**Brief**
Beneath this line are the data; copy exactly the part of them that opens with the line containing "Screen dimensions: 1000x478" and closes with the line containing "You are a computer-use agent. The", and only that part.

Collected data

= Beginning of Section =

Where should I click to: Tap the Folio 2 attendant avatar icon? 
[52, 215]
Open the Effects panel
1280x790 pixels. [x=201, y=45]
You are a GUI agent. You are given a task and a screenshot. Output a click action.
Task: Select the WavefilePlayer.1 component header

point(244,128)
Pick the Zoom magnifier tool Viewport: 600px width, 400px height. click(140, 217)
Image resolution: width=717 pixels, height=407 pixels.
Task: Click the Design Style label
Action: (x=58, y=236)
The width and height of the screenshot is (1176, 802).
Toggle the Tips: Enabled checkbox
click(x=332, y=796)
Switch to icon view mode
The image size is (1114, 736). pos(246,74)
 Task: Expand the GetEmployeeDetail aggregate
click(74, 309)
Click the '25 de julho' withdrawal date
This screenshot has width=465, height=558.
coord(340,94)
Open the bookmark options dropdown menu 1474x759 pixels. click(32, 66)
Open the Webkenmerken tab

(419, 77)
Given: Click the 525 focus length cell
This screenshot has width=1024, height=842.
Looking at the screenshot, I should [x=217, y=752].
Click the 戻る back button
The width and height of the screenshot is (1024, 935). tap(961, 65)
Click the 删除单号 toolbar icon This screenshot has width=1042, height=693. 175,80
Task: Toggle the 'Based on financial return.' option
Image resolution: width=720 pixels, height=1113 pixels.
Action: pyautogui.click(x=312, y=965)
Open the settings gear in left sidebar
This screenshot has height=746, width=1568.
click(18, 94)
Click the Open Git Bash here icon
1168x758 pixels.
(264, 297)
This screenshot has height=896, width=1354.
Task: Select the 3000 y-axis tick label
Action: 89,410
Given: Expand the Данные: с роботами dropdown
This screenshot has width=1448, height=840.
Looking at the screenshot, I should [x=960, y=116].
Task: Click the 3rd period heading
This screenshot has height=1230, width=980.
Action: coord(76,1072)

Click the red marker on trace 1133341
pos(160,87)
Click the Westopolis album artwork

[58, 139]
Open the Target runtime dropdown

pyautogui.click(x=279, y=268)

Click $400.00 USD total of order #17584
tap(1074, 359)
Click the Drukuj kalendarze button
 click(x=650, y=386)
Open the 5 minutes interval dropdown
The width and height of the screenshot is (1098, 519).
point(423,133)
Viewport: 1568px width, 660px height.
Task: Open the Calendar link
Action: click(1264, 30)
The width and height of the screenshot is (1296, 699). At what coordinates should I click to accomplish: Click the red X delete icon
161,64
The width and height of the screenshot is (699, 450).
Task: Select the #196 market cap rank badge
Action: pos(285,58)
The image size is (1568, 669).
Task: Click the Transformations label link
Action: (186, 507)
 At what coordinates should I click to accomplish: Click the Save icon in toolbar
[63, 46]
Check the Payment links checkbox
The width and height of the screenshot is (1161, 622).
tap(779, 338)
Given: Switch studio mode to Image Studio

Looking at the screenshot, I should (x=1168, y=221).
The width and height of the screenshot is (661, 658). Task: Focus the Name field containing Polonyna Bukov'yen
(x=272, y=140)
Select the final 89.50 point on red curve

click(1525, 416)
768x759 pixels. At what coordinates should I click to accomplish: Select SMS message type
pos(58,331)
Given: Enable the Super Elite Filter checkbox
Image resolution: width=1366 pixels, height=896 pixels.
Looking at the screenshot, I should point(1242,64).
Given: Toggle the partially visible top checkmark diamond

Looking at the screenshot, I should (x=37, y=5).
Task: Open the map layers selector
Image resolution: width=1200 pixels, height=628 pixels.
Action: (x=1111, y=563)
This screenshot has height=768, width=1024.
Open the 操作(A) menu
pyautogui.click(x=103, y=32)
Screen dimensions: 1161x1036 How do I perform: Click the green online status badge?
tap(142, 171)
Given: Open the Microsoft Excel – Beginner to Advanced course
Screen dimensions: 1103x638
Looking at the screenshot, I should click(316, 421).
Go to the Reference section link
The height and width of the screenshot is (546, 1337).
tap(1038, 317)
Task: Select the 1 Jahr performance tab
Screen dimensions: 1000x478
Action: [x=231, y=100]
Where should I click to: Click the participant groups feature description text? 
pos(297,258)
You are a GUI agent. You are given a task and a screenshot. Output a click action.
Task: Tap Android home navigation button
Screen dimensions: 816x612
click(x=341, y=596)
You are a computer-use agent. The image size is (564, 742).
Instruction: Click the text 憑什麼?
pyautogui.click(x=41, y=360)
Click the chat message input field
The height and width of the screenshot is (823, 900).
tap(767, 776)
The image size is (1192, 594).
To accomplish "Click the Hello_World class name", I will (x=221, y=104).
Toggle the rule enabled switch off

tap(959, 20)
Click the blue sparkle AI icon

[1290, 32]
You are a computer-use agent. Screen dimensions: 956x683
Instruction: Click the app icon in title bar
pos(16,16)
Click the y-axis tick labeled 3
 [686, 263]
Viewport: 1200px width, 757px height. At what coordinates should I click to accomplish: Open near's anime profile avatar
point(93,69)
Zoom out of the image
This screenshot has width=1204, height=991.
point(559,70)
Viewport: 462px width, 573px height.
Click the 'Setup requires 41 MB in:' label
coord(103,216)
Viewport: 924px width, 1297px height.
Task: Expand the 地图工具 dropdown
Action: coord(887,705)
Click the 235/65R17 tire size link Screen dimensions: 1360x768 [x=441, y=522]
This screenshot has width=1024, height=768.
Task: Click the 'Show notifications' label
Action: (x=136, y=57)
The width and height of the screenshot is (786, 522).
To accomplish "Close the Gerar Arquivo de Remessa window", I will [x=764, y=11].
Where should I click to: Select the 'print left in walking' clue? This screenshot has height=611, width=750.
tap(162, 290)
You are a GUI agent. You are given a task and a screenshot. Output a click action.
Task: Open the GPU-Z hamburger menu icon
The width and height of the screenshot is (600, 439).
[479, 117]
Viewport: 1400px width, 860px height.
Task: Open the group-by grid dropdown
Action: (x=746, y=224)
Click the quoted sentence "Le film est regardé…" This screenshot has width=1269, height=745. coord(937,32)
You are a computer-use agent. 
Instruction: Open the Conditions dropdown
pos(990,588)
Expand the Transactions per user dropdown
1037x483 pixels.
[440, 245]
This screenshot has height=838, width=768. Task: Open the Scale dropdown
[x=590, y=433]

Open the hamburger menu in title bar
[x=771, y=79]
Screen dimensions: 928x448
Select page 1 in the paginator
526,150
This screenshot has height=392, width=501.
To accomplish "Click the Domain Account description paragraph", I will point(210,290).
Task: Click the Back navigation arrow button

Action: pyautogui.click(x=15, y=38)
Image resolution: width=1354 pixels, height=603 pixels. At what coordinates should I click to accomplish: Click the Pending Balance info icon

= End of Section =

**Exercise solution**
Screen dimensions: 1000x478
Action: [x=231, y=100]
Where should I click to: Click the participant groups feature description text? 
pos(297,258)
You are a GUI agent. You are given a task and a screenshot. Output a click action.
Task: Tap Android home navigation button
Screen dimensions: 816x612
click(x=341, y=596)
You are a computer-use agent. The image size is (564, 742).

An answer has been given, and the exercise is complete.